@coldjoint,
Cj: The truth is not a smear. ... I would not expect you to know the truth even if it bit you.
http://articles.chicagotribune.com/2009-12-08/health/chi-agent-orange3-dec08_1_defoliants-vietnam-war-agent-orange
AGENT ORANGE: PART 3 OF 5
Agent Orange: Birth defects plague Vietnam; U.S. slow to help
U.S., Vietnam split over whether defoliants used in war are to blame
...
These are the same paddies Kieu tended as a teenager during the Vietnam War, and she still remembers the planes that came in the mornings to spray Agent Orange and other defoliants while she worked.
"I was about 16 when I saw the planes flying overhead, and I saw the spraying until I was married," said Kieu, 58. "It smelled like ripe guava. No trees could survive.

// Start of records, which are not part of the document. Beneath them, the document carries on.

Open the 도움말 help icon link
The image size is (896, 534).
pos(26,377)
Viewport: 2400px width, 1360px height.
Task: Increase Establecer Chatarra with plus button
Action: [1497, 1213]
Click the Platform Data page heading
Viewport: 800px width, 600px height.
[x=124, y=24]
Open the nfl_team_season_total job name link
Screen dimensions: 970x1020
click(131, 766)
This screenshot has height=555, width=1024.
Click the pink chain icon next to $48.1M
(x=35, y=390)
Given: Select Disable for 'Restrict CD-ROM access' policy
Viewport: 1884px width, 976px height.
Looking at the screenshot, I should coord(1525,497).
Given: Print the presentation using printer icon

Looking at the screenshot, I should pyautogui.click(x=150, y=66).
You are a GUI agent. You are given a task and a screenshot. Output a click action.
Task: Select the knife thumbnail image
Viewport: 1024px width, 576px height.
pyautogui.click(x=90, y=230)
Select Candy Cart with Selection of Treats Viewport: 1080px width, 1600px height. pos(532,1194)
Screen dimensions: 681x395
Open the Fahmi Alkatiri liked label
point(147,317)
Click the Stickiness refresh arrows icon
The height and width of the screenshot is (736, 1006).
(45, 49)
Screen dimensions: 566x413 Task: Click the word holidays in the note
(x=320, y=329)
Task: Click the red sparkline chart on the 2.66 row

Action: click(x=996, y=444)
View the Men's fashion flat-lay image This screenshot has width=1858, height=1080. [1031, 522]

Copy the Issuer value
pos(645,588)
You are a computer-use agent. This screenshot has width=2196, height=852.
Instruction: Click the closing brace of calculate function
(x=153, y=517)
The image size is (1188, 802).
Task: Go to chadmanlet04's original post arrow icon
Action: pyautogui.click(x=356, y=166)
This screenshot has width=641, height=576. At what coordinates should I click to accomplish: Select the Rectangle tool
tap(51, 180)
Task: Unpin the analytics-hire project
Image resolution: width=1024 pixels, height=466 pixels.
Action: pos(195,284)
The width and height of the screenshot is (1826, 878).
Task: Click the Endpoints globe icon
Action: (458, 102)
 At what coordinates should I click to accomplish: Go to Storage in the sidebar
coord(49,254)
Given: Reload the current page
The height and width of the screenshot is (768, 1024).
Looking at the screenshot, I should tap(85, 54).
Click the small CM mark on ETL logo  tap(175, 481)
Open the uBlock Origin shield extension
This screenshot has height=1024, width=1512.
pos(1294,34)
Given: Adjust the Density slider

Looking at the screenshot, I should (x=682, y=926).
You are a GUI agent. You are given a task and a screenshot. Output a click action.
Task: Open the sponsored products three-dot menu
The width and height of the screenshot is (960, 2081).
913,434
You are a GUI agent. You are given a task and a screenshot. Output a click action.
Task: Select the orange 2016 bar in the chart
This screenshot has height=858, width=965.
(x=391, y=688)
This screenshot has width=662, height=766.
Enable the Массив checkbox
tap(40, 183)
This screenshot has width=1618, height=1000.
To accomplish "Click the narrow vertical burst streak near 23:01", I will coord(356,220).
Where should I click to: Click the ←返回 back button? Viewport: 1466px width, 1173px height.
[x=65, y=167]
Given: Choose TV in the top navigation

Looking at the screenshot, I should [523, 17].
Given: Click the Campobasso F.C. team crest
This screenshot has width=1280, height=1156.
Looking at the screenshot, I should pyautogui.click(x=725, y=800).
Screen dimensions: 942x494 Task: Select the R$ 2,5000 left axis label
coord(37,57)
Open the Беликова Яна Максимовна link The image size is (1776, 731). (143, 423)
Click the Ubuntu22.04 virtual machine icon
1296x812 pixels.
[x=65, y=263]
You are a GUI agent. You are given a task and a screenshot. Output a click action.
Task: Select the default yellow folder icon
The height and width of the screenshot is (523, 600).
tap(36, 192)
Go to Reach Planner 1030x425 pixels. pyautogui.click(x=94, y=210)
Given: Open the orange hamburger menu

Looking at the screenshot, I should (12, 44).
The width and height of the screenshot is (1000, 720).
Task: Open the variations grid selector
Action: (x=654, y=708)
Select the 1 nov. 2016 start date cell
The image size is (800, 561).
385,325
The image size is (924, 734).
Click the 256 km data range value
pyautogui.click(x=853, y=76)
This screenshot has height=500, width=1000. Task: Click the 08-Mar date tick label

It made my clothes wet."
Her vivid memories are supported by data from spraying missions analyzed by the Tribune, which show at least seven sorties that dispensed nearly 13,000 gallons of defoliants passed over Kieu's fields.
Since then, the story of Kieu's life can be told with simple, heartbreaking math. She had eight children. Seven of them were born with severe deformities. Of those, five died before age 8. She also lost her husband, who served in the U.S.-backed South Vietnamese army, to cancers associated with herbicide exposure.
Decades after the Vietnam War ended, the most contentious question surrounding the use of defoliants by the U.S. military is the impact on the health of untold numbers of Vietnamese.
At the heart of the controversy is the suspected link between the herbicides and birth defects in Vietnam, where more than 5 out of every 100 children are born with some form of physical or mental abnormality, a fourfold increase since the start of the war, according to Vietnamese scientists.
The U.S. government spent $13.7 billion last year on disability payments for more than 1 million Vietnam veterans, many of whom were exposed to herbicides. Millions more have been spent compensating veterans' families whose children were born with birth defects. But U.S. officials bristle at acknowledging connections between the defoliants and illnesses in Vietnam.